O meio termo entre fã ou hater
No fim das contas, Morbius é exatamente tudo que sempre pareceu ser. É um filme medíocre, com trama rasa e pouco apego à técnica cinematográfica, que surge apenas do esforço da Sony Pictures criar um universo rentável sem ter que dividir os lucros com a Marvel Studios. Mas é justamente esse desapego em criar algo grandioso que torna essa investida toda tão atraente de um jeito duvidoso, quase como um acidente terrível que prende o seu olhar.
A Sony Pictures está lentamente movendo suas peças. Produções como Madame Teia, estrelada por Dakota Johnson (Suspiria, 50 Tons de Cinza), e Kraven, o Caçador, com Aaron Taylor- Johnson (Kick-ass, Vingadores: A Era de Ultron). Além disso, é visível a intenção de reunir o Sexteto Sinistro nas telas, e talvez até lançar sua própria versão do Homem-Aranha, paralela ao de Tom Holland.
Alguma dessas obras vai prestar? Provavelmente não muito, não dá para saber, mas a graça é justamente imaginar que será mais do mesmo, com vilões diferentes se encaixando na mesma estética dark e melodramática de adaptação de HQ dos anos 2000. Se isso é um problema, aí vai de cada espectador – mas os números dizem que não, não é necessariamente um problema.

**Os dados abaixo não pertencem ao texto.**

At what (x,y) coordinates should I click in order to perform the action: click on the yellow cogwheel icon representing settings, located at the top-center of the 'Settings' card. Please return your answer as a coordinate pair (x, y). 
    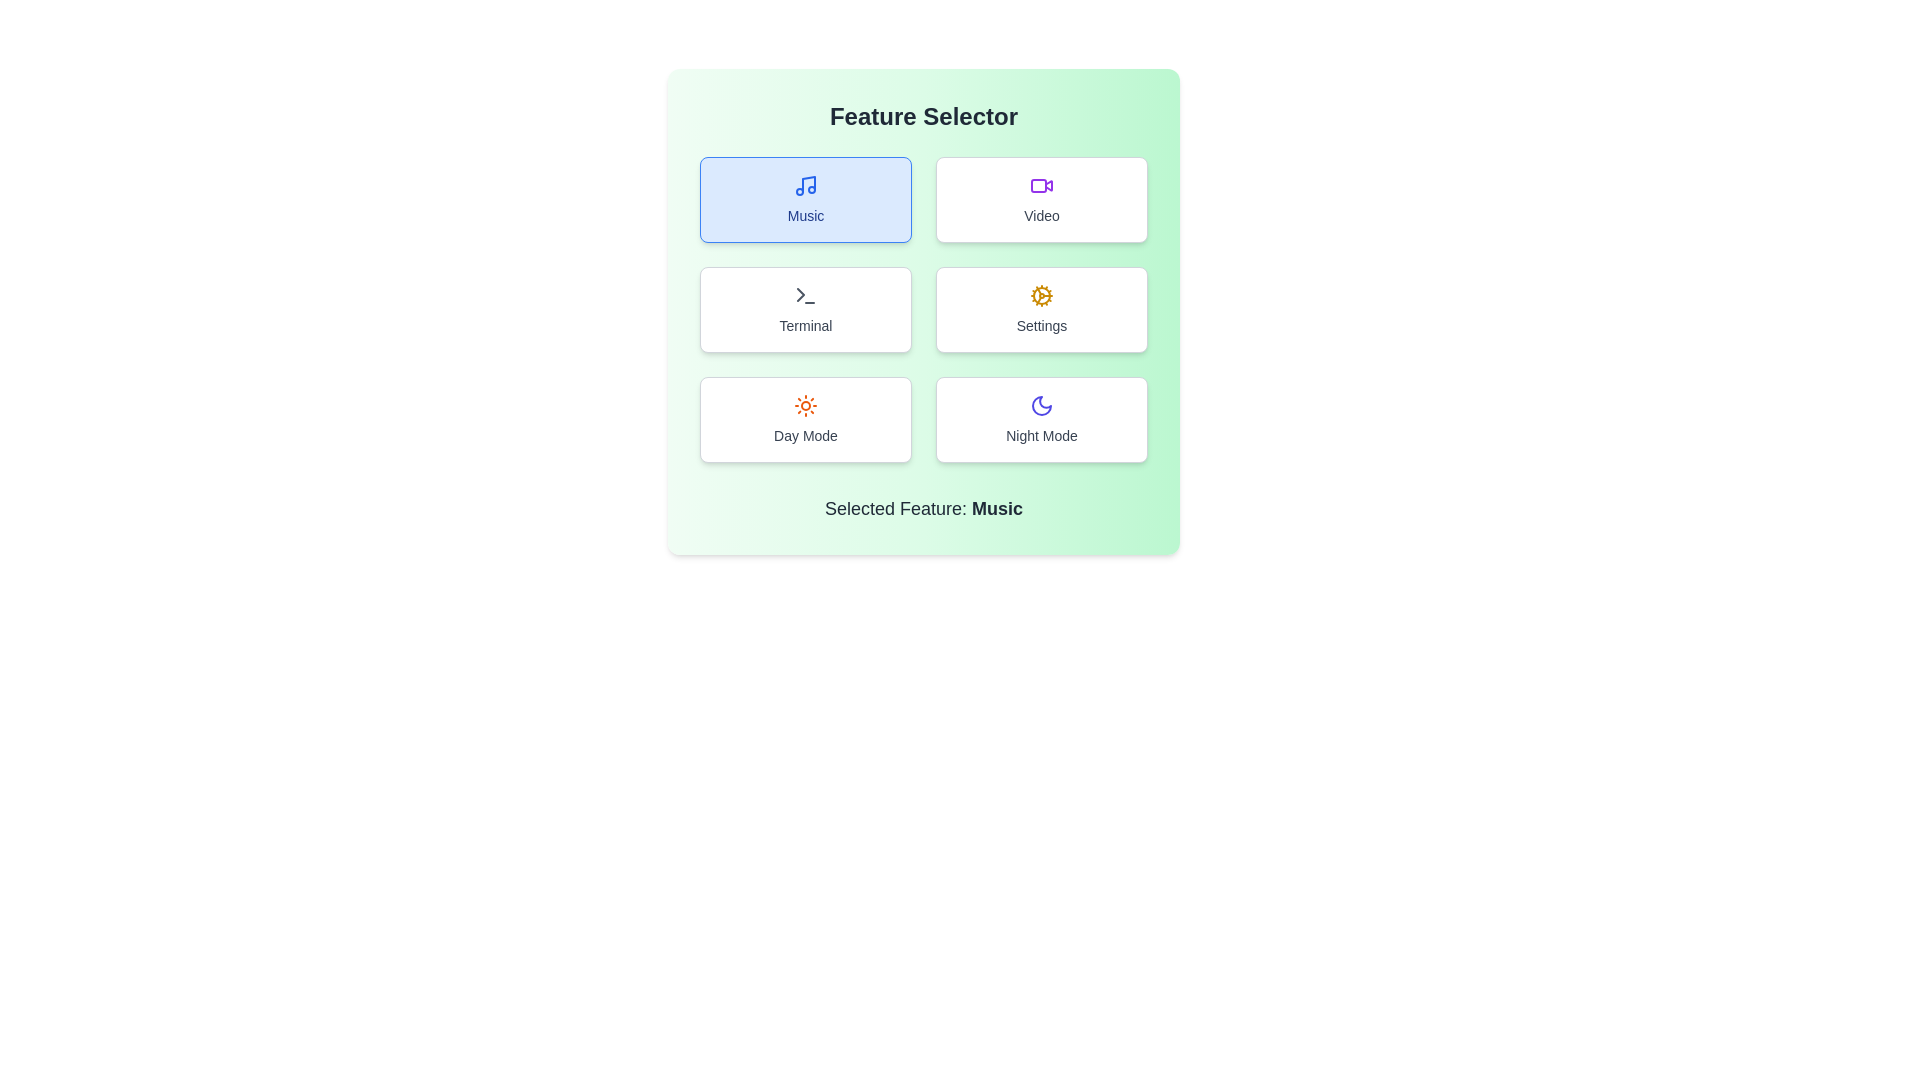
    Looking at the image, I should click on (1040, 296).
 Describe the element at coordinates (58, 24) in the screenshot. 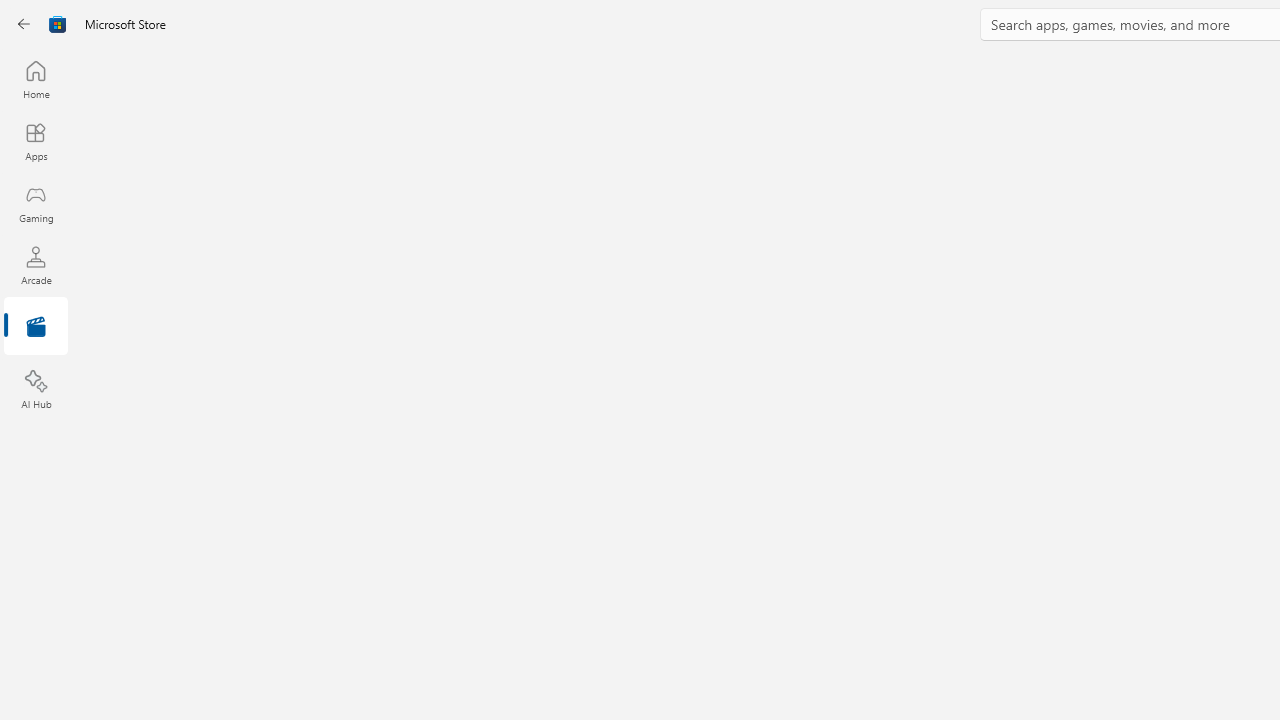

I see `'Class: Image'` at that location.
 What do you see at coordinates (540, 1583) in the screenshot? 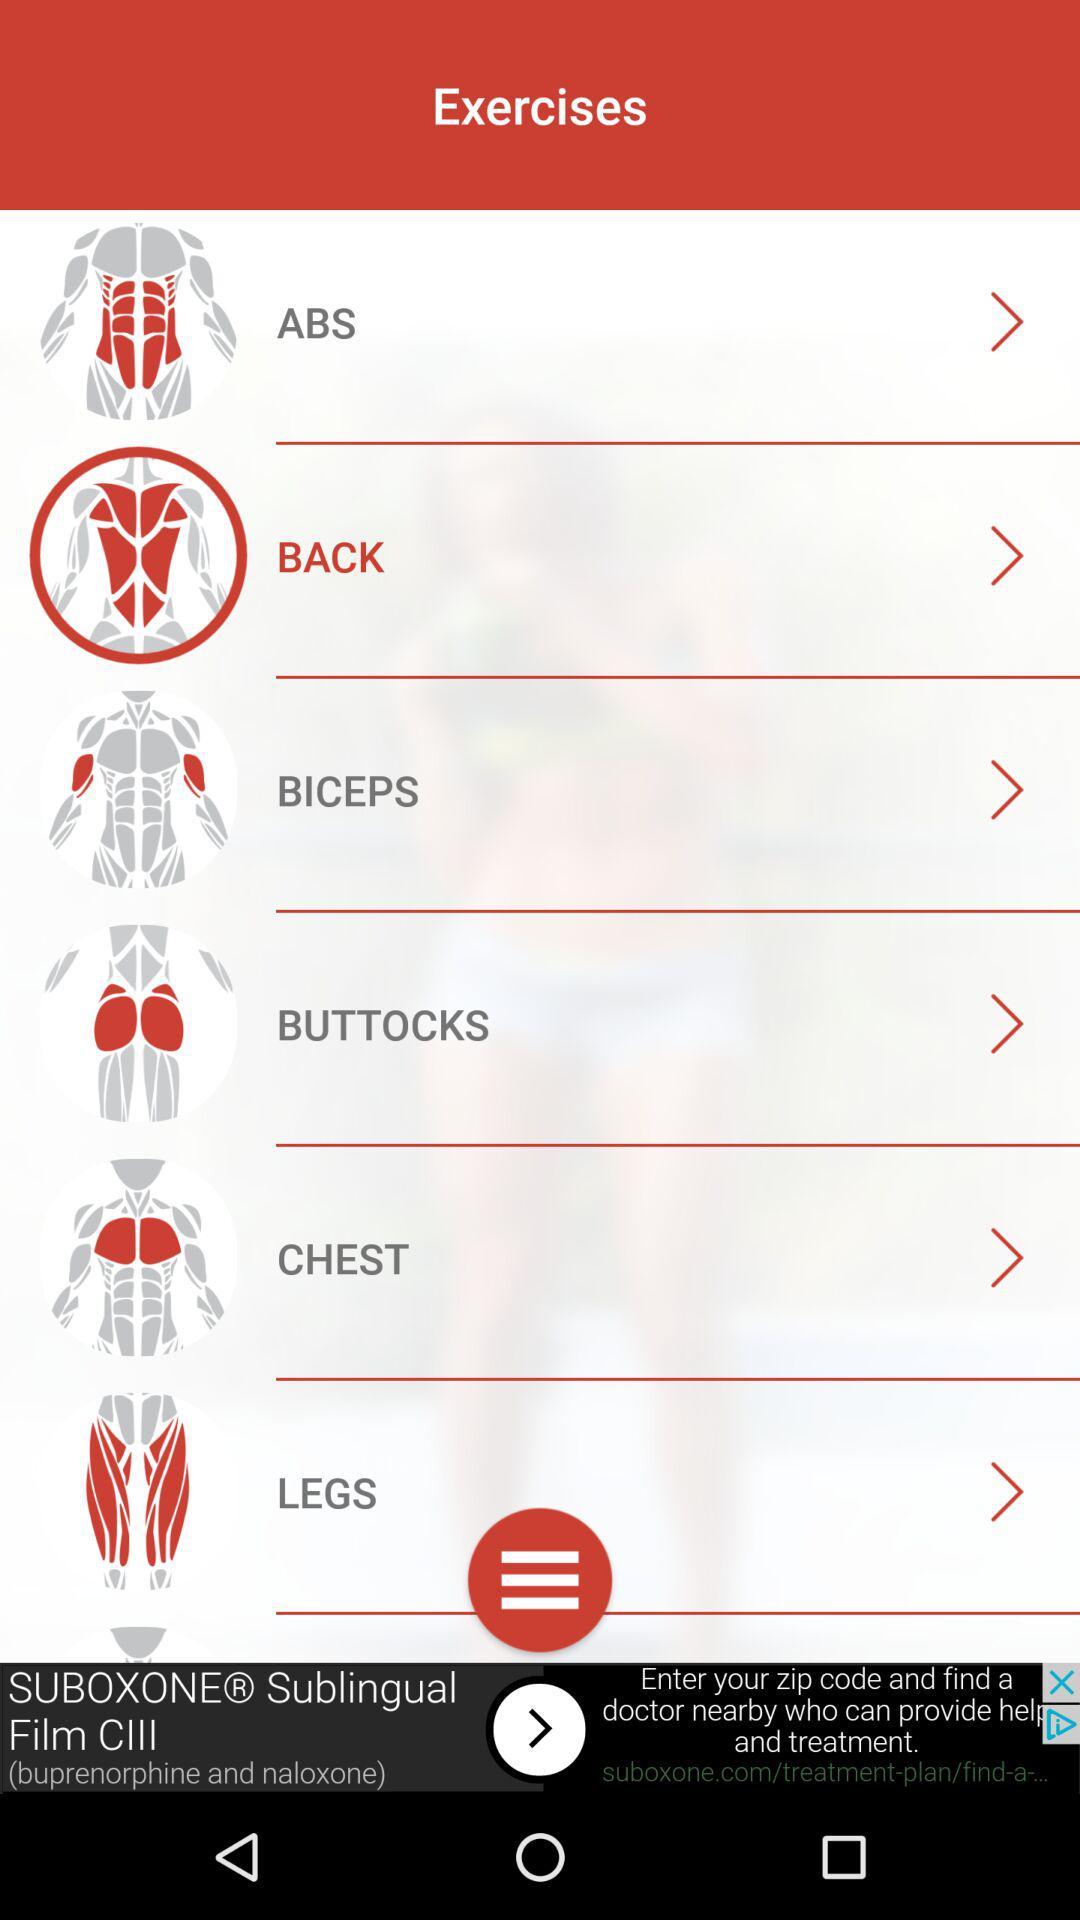
I see `customs` at bounding box center [540, 1583].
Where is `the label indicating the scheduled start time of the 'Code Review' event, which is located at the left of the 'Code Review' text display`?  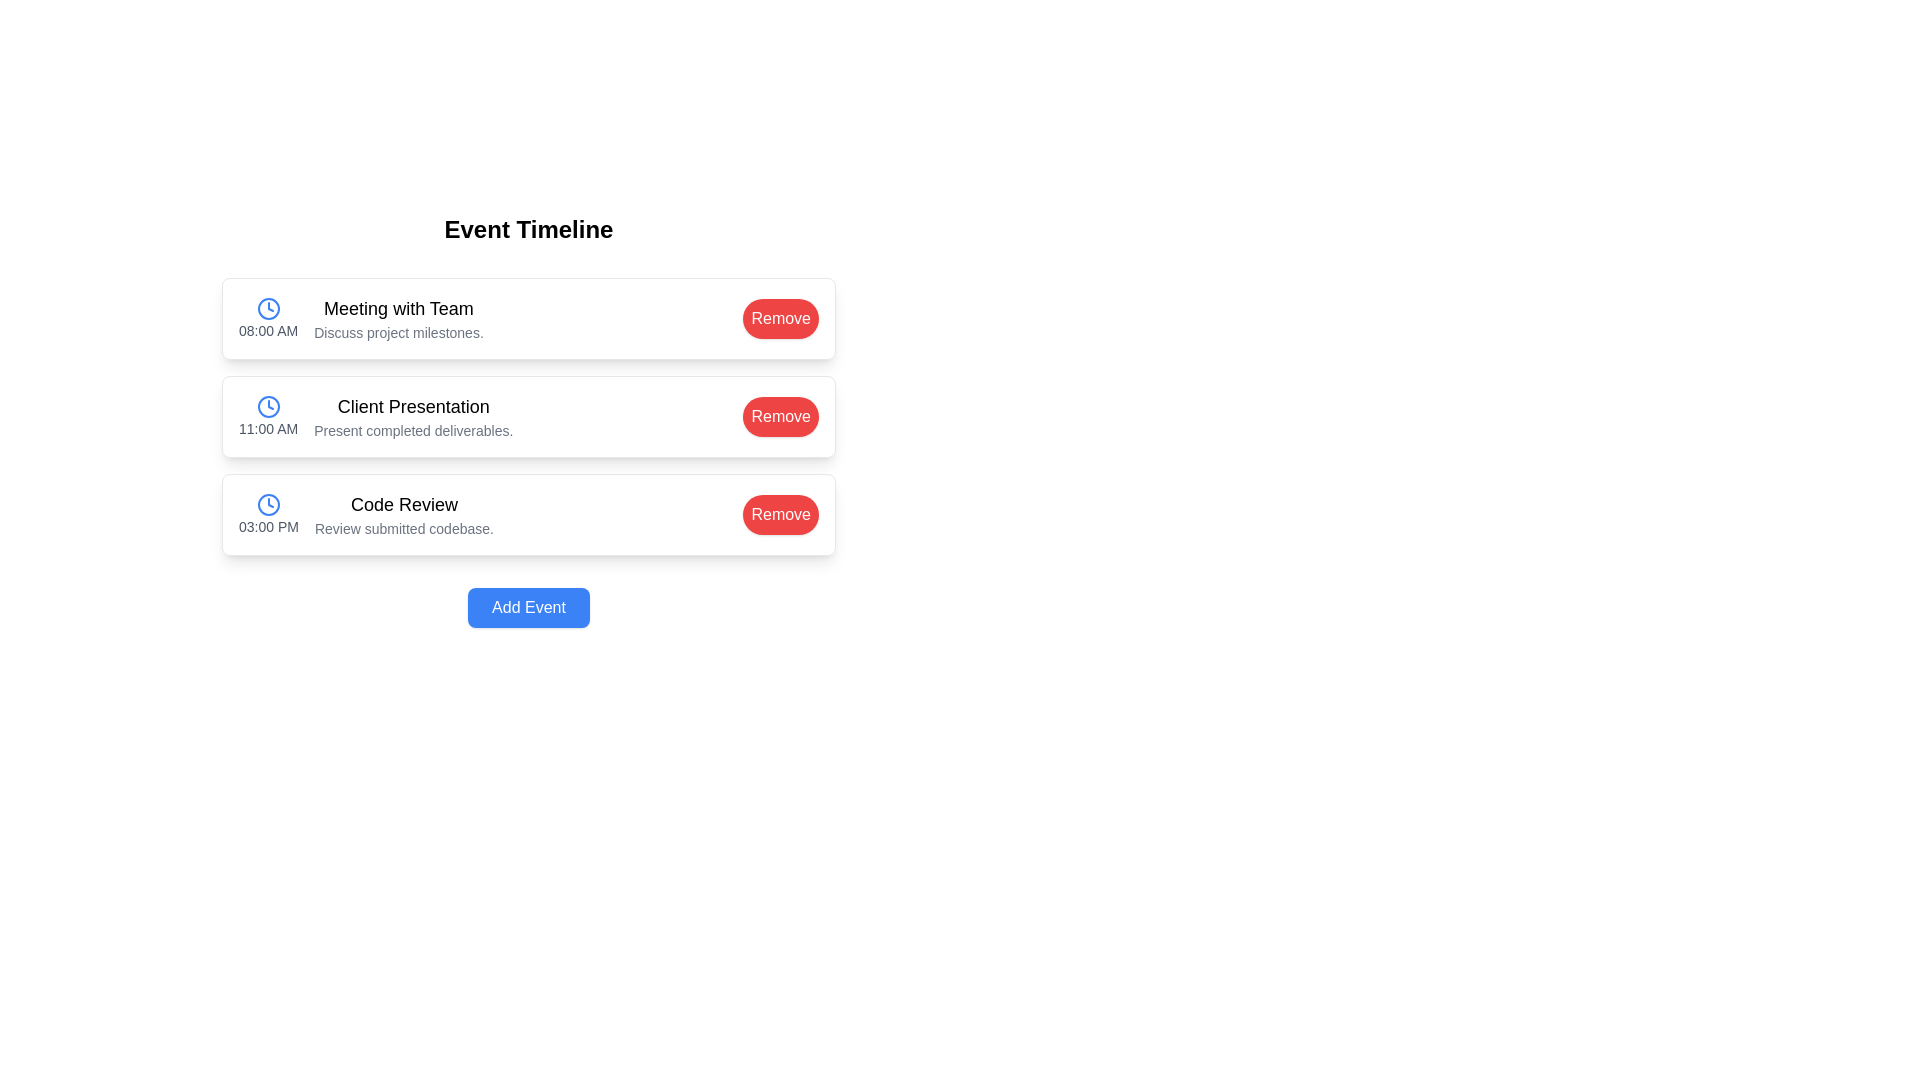 the label indicating the scheduled start time of the 'Code Review' event, which is located at the left of the 'Code Review' text display is located at coordinates (267, 514).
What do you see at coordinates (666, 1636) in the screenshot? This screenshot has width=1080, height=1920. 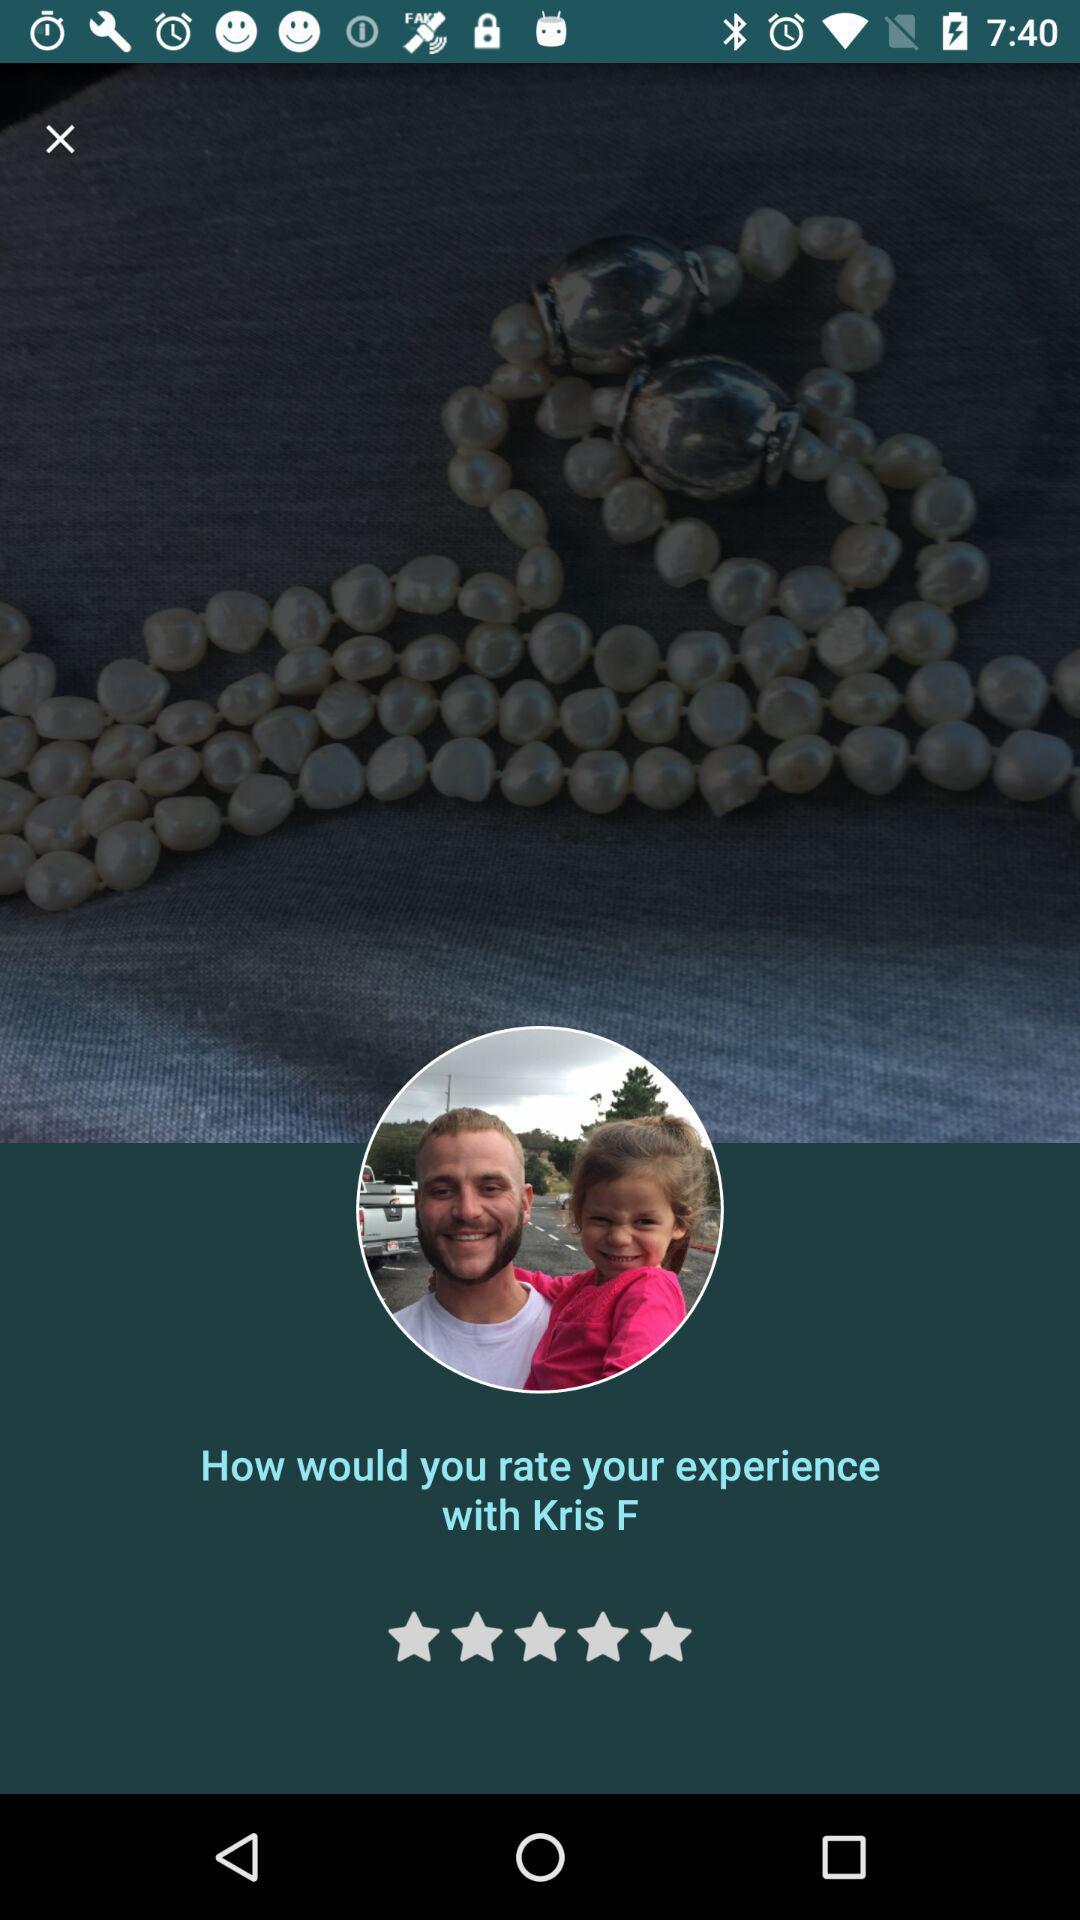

O fato de que ambos os filmes de Venom foram sucesso de bilheteria dá a entender que o jeito que opera o Universo Cinematográfico da Marvel, com sua obsessão por conexões e fidelização em sequências e séries de TV, não é só o que o público quer ver. E também há algo a ser dito sobre como o cinema atualmente só é percebido em extremos, com obras que apenas são julgadas entre a excelência e o lixo absoluto.
Às vezes, a mente pede por tramas contidas e por uma experiência casual com o cinema. Nesses casos, não há nada mais honesto do que um filme orgulhosamente mediano, que começa e acaba sem cobrar grandes expectativas, e sem deixar grandes promessas.